Required action | Render the material from its first line through the line containing "state-label: WI is" as a numbered list, leaving out blank lines and including nothing after that line.

Stored items:
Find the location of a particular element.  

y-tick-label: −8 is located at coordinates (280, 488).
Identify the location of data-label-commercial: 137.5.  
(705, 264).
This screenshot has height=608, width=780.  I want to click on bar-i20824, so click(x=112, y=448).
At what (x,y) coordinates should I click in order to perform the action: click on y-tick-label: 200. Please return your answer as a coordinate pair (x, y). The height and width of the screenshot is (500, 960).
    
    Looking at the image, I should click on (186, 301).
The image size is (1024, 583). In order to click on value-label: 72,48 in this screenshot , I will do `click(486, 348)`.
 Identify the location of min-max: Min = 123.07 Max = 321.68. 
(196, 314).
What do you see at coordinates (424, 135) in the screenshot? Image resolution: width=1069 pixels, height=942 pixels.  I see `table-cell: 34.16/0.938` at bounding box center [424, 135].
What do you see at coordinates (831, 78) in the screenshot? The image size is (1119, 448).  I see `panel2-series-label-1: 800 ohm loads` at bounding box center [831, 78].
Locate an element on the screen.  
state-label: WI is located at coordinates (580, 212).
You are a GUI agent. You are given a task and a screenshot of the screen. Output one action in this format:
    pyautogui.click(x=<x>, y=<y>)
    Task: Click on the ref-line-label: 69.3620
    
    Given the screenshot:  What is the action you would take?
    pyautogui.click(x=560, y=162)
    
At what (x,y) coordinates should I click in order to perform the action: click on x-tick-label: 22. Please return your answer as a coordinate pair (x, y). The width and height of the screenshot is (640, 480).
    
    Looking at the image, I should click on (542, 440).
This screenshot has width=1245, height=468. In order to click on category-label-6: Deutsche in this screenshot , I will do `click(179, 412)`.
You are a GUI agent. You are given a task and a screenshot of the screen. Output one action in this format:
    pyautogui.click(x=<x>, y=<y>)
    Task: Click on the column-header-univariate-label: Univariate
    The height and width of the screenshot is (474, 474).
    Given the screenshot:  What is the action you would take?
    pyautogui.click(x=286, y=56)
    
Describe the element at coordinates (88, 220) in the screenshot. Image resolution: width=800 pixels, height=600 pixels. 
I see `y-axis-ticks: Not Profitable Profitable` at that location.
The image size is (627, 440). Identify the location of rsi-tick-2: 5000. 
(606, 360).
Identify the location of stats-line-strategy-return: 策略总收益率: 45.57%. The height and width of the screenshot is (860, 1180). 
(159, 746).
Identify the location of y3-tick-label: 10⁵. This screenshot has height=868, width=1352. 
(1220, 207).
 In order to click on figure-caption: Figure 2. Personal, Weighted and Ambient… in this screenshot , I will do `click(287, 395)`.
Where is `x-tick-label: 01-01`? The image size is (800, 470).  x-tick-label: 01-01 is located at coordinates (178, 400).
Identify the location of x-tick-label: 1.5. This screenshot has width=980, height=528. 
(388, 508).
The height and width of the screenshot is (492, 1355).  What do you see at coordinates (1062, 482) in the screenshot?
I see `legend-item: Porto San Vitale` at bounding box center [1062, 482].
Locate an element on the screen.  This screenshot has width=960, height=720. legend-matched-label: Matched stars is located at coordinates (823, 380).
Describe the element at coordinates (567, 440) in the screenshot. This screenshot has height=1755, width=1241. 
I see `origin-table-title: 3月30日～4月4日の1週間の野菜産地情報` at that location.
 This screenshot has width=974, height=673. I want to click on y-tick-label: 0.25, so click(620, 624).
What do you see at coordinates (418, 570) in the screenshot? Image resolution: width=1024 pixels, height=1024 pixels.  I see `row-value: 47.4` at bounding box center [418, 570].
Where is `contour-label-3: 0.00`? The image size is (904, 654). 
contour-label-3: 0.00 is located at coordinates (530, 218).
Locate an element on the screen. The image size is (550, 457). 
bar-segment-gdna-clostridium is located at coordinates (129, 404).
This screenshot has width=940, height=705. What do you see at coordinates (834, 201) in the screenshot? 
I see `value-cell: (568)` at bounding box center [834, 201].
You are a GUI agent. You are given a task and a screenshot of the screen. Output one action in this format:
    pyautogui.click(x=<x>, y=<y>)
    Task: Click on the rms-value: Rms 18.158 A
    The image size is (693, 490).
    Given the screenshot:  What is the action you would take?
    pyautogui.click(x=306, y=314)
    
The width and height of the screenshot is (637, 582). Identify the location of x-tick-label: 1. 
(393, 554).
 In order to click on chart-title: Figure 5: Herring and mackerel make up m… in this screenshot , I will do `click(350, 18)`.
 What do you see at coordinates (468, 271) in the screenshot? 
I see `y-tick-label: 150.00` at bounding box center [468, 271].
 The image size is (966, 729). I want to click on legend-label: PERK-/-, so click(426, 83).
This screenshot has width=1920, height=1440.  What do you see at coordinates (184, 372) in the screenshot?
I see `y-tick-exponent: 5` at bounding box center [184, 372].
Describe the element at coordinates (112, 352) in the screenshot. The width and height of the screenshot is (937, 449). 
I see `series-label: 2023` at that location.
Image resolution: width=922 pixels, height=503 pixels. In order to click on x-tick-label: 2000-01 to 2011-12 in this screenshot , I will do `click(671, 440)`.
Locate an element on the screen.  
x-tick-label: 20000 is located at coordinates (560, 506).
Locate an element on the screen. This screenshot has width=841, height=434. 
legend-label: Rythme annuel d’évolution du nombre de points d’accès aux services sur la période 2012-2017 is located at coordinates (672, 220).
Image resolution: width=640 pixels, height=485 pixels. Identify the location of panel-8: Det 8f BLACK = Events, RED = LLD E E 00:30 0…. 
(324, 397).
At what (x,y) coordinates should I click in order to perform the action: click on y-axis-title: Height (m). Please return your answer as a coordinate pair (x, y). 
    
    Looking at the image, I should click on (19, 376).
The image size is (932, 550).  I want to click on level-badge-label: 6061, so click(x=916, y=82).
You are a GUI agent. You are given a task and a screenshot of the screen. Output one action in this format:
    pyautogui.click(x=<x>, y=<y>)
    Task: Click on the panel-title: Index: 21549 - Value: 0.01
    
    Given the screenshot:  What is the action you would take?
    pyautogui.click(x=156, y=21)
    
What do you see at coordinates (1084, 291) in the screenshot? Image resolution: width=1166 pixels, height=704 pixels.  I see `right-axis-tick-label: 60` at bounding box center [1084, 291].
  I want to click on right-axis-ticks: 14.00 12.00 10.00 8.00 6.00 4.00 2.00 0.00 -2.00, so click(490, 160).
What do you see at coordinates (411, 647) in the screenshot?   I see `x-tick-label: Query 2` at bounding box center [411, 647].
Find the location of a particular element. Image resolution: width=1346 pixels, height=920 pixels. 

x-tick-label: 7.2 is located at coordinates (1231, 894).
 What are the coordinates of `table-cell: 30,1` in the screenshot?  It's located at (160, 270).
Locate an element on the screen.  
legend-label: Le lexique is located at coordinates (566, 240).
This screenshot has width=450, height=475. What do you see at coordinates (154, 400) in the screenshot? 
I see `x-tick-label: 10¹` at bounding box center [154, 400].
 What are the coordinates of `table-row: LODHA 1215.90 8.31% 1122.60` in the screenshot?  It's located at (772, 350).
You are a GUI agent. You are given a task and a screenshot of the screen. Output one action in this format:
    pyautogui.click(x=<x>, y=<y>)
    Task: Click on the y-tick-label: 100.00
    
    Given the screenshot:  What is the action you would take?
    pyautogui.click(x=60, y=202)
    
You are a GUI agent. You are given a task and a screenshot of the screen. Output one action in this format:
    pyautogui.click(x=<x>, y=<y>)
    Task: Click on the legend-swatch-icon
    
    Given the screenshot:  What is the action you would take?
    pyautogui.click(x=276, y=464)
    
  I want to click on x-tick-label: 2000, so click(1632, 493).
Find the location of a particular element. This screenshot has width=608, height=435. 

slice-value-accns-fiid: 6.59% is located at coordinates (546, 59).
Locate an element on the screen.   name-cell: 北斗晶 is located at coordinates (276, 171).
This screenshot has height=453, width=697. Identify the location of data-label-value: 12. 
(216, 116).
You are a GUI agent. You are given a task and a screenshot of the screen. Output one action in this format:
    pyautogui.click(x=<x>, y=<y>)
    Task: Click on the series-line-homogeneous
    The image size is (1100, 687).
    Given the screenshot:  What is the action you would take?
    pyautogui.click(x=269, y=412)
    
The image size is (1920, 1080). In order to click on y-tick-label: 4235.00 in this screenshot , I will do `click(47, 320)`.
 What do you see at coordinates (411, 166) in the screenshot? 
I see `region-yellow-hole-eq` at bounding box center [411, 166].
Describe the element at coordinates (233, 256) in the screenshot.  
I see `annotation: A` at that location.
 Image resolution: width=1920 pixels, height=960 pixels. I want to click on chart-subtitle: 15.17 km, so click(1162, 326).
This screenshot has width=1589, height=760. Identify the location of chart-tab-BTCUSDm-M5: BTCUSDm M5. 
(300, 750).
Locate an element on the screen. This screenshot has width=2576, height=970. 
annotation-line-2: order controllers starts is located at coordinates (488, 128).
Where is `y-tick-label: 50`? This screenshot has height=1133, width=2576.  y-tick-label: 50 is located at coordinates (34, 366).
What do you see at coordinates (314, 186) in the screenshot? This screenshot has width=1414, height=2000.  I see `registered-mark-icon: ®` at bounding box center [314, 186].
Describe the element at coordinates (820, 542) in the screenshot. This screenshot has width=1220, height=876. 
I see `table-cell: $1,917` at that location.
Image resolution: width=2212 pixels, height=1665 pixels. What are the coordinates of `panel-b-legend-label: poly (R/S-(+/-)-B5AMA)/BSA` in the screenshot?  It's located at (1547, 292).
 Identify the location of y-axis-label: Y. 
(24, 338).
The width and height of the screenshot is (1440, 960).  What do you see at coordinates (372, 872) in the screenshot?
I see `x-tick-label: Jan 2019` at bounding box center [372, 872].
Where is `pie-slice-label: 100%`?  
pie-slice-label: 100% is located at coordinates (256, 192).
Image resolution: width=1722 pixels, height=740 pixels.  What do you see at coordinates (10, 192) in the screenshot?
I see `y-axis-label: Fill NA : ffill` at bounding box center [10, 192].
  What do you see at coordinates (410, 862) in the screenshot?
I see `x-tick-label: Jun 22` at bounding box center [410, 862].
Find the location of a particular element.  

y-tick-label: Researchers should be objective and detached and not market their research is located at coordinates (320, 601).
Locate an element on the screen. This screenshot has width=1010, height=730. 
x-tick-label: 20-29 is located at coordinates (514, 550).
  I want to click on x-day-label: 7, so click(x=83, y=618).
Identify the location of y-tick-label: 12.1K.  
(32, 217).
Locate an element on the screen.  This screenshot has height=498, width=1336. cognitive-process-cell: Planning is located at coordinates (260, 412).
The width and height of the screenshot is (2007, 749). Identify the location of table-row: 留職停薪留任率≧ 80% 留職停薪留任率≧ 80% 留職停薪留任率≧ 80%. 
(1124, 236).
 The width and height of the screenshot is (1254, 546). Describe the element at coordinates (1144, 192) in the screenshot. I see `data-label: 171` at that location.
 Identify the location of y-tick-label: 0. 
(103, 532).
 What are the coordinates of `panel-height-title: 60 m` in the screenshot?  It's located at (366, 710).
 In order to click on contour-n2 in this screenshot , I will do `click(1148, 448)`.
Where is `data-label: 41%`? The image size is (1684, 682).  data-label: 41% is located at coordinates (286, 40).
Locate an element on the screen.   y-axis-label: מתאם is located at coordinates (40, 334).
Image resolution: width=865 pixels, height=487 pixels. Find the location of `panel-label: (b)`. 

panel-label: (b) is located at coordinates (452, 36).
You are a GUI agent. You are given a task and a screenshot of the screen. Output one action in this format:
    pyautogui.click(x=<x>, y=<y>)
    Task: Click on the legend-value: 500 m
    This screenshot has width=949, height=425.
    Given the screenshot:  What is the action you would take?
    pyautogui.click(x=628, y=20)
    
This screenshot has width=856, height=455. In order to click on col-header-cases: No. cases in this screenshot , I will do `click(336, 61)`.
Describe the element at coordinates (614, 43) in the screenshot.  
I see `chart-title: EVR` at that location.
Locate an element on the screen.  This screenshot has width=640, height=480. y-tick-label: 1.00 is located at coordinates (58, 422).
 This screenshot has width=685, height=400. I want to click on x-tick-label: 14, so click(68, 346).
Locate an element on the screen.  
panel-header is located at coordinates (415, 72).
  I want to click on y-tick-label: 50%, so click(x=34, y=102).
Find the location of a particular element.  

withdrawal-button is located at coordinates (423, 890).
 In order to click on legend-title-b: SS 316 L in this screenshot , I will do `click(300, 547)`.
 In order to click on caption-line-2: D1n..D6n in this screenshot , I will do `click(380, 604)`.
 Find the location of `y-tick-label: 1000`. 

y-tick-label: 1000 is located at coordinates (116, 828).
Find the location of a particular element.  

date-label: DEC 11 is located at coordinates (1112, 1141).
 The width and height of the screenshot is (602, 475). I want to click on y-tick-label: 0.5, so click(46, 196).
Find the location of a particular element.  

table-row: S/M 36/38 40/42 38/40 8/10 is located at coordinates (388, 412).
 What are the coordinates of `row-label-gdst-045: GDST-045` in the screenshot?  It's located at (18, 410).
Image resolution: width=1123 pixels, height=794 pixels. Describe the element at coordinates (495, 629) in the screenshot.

Answer box |
1. Find the location of a particular element.  
2. y-tick-label: −8 is located at coordinates (280, 488).
3. Identify the location of data-label-commercial: 137.5.  
4. (705, 264).
5. This screenshot has height=608, width=780.  I want to click on bar-i20824, so click(x=112, y=448).
6. At what (x,y) coordinates should I click in order to perform the action: click on y-tick-label: 200. Please return your answer as a coordinate pair (x, y). The height and width of the screenshot is (500, 960).
7.     Looking at the image, I should click on (186, 301).
8. The image size is (1024, 583). In order to click on value-label: 72,48 in this screenshot , I will do `click(486, 348)`.
9.  Identify the location of min-max: Min = 123.07 Max = 321.68. 
10. (196, 314).
11. What do you see at coordinates (424, 135) in the screenshot? Image resolution: width=1069 pixels, height=942 pixels.  I see `table-cell: 34.16/0.938` at bounding box center [424, 135].
12. What do you see at coordinates (831, 78) in the screenshot? The image size is (1119, 448).  I see `panel2-series-label-1: 800 ohm loads` at bounding box center [831, 78].
13. Locate an element on the screen.  
14. state-label: WI is located at coordinates (580, 212).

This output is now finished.